--- SHORT EXERCISE ---
Please continue the how-to on checking Shiva Kafka topics below, starting right after its final sentence.

HOWTO check Shiva kafka topics and assignements¶
Why do that¶
On a production distributed punch, Shiva leverages Kafka topics for cluster membership, control and to provide application start and stop. If you have doubts about shiva application not successfully submitted or running, it is useful to ensure these kafka topics are correctly configured and available.
What to do¶
List the Shiva topics¶
Use the punchplatform-kafka-topics.sh
command to list the topics of your plattform, you should easily locate
the assignement, control and control (ctl) topics used by shiva.
punchplatform-kafka-topics.sh --list
Tip
that command is installed on all punch operator servers.
On a standalone these topics are typically :
platform-shiva-local-assignement
platform-shiva-local-cmd
platform-shiva-local-ctl
Check their status¶
If you have only a few topics on your platform, the simplest is:
punchplatform-kafka-topics.sh --describe
punchplatform-kafka-topics.sh --topic shiva-local-assignement --describe
Here is a sample output:
Topic: platform-shiva-common-ctl PartitionCount: 1 ReplicationFactor: 1 Configs: compression.type=gzip,cleanup.policy=compact,segment.bytes=1073741824,min.cleanable.dirty.ratio=0.5,retention.bytes=104857600,delete.retention.ms=86400000,segment.ms=604800000
Topic: platform-shiva-common-ctl Partition: 0 Leader: 1 Replicas: 1 Isr: 1
Topic: platform-shiva-common-cmd PartitionCount: 1 ReplicationFactor: 1 Configs: compression.type=gzip,cleanup.policy=compact,segment.bytes=1073741824,min.cleanable.dirty.ratio=0.5,retention.bytes=104857600,delete.retention.ms=86400000,segment.ms=604800000
Topic: platform-shiva-common-cmd Partition: 0 Leader: 2 Replicas: 2 Isr: 2
Topic: platform-admin PartitionCount: 1 ReplicationFactor: 1 Configs: compression.type=gzip,cleanup.policy=compact,segment.bytes=1073741824,min.cleanable.dirty.ratio=0.5,retention.bytes=104857600,delete.retention.ms=86400000,segment.ms=604800000
Topic: platform-admin Partition: 0 Leader: 3 Replicas: 3 Isr: 3
Topic: platform-shiva-common-assignement PartitionCount: 1 ReplicationFactor: 1 Configs: compression.type=gzip,cleanup.policy=compact,segment.bytes=1073741824,min.cleanable.dirty.ratio=0.5,retention.bytes=104857600,delete.retention.ms=86400000,segment.ms=604800000
Topic: platform-shiva-common-assignement Partition: 0 Leader: 2 Replicas: 2 Isr: 2
What is essential is to have all these topics with a single partition, and with a kafka leader assigned.

--- GIVEN INFORMATION ---
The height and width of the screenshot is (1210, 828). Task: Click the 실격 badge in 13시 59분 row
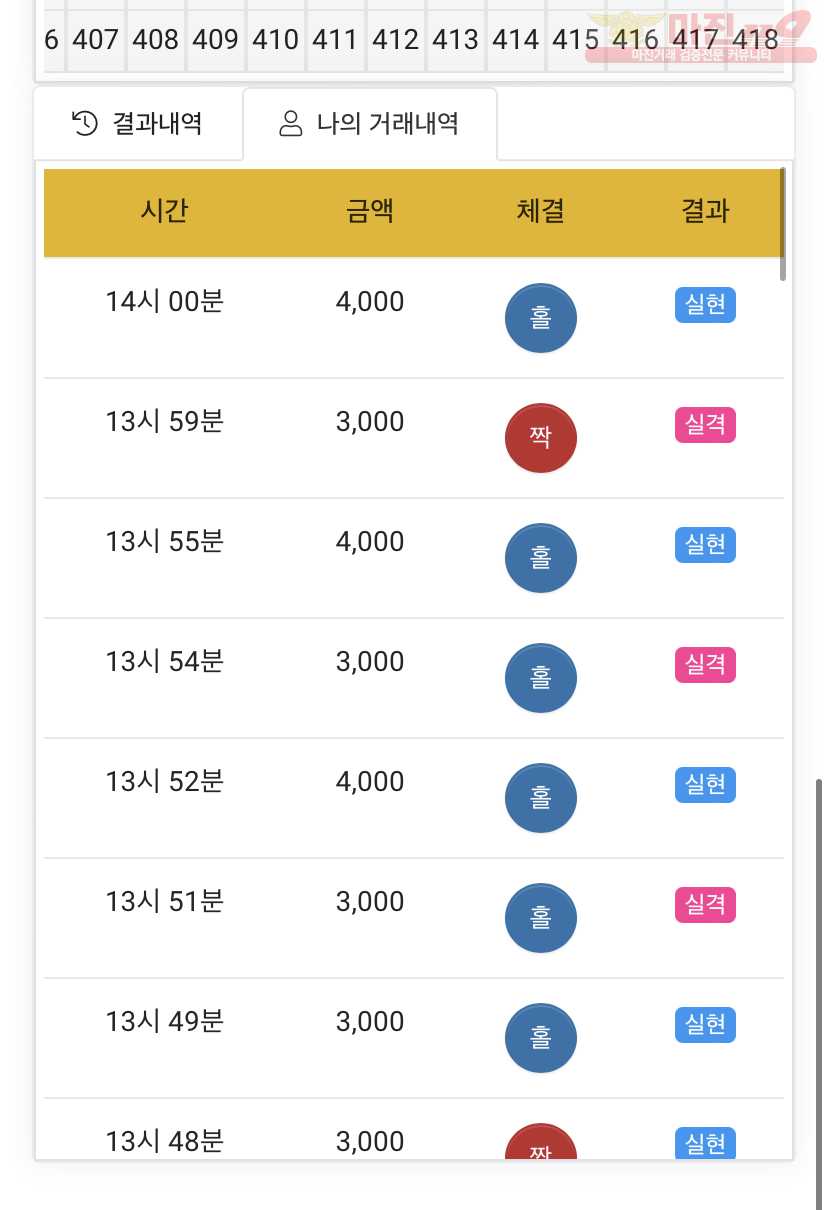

--- RIGHT ANSWER ---
In addition, see this section to check if your shiva topic are well configured
Check the group and consumer identifiers¶
This is optional but can be useful to check misconfiguration issues. Each Kafka consumer is identified by a pair group-id/consumer-id. You can see the group identifiers using:
punchplatform-kafka-consumers.sh --list
punchplatform-kafka-consumers.sh --describe --group local-leader
Check this section to see which results you must have when executing these commands
Check worker health¶
All alive worker nodes are periodically publishing a heartbeat message to the CONTROL TOPIC.
You can see which runner are alive through this command (wait some seconds to see updates from live runners):
/data/opt/kafka_2.12-2.8.1/bin/kafka-console-consumer.sh --bootstrap-server server2:9092 --topic platform-shiva-local-ctl --property print.key=true --property print.timestamp=true --property key.separator="==> " | grep worker
CreateTime:1604403388118==> pong_v1==> {"id":"worker-server3","tags":["local","server3"]}
CreateTime:1604403388119==> pong_v1==> {"id":"worker-server4","tags":["local","server4"]}
You can convert a timestamp easily using 'date' (remove the milliseconds of timestamp):
date --date=@1598460813
Wed Aug 26 18:53:33 CEST 2020
Check leader health¶
The leader node is the one that is consuming the control partition.
The leader node will use a kafka consumer group named '
You can find the current leader by running the following command :
/data/opt/kafka_2.12-2.8.1/bin/kafka-console-consumer.sh --bootstrap-server server2:9092 --topic shiva-local-assignement | head -n 1 | jq .leader_id
"leader-server4"
Then, you can the current leader health by using the kafka-consumer-groups.sh tool '--describe' command. A shortcut is to use its punchplatform wrapper:
punchplatform-kafka-consumers.sh --kafkaCluster local --describe --group leader-server4
bootstrap servers : 'server2:9092'
kafka consumers for kafka cluster 'local'...
GROUP TOPIC PARTITION CURRENT-OFFSET LOG-END-OFFSET LAG CONSUMER-ID HOST CLIENT-ID
leader-server4 shiva-local-ctl 0 1380 1380 0 consumer-leader-server4-2-056c32f0-81b1-439a-93b8-a9728c2d7757 /172.28.128.24 consumer-leader-server4-2
Check assignements¶
The leader node is updating periodically (a few seconds) the assignments of tasks to applicable live runners (taking into account the required 'tags' of each task) to choose runners having said required tags.
You can see current assignements through this command (wait some seconds to see updates from live runners):
/data/opt/kafka_2.12-2.8.1/bin/kafka-console-consumer.sh --bootstrap-server server2:9092 --topic shiva-processing_shiva-assignement | head -n 1 | jq .
{
"cluster_name": "processing_shiva",
"election_timestamp": "2020-08-26T16:31:57.062Z",
"assignements": {
"pbrpmishiv02": [
"tenants/platform/channels/platform_monitoring/platform_health"
],
"pbrpmishiv01": [
"tenants/platform/channels/platform_monitoring/local_events_dispatcher"
]
},
"leader_id": "pbrpmishiv01",
"state": {
"workers": {
"pbrpmishiv02": {
"id": "pbrpmishiv02",
"tags": [
"pbrpmishiv02"
]
},
"pbrpmishiv01": {
"id": "pbrpmishiv01",
"tags": [
"pbrpmishiv01"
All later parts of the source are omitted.